→ Exercise:
According to the passage on Social Security's finances, in what year did the trustees' 2014 annual report project that the retirement and disability trust fund would be depleted?

→ Text under study:
A recent study published by Harvard and Dartmouth academics accuses Social Security's Office of the Chief Actuary of underestimating the coming shortfall in funding for Social Security.

The study claims that forecasts by the Office of the Actuary underestimate how long people are living and overestimate the birth rate, making the system's finances look better than they actually are.

In its 2014 annual report, the Social Security board of trustees projected the Social Security retirement and disability trust fund would be depleted in 2033. If that happens, under current law, Social Security benefits would be cut to the level supported by the amount of FICA taxes being paid by workers at that time. The trustee report estimates tax income would be sufficient to fund about three-quarters of all scheduled benefits.

One of the co-authors of the academic study, Gary King, says his team hasn't estimated how much sooner the Social Security trust fund might be depleted, but he described it as in "significantly worse shape" than the official forecast indicates.

→ Material supplied:
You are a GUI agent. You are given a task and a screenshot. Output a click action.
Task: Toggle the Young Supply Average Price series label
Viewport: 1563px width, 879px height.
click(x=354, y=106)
--
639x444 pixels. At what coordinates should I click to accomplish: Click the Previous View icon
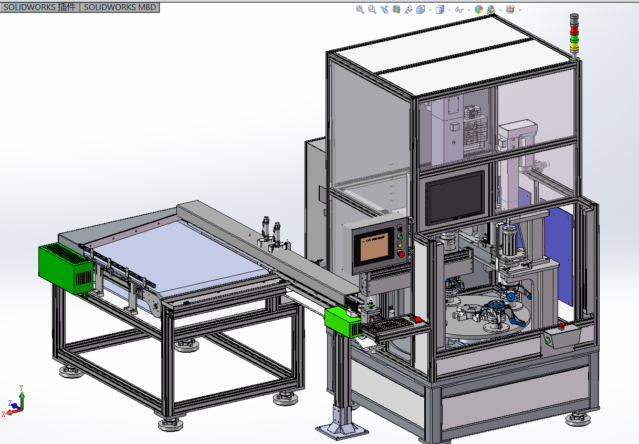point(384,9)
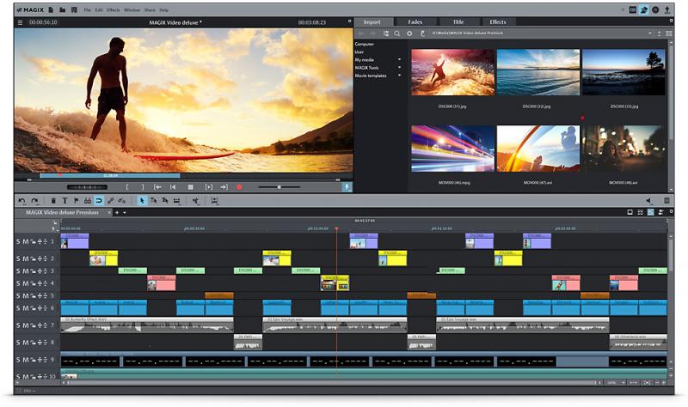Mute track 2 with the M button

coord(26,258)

→ Task result:
2033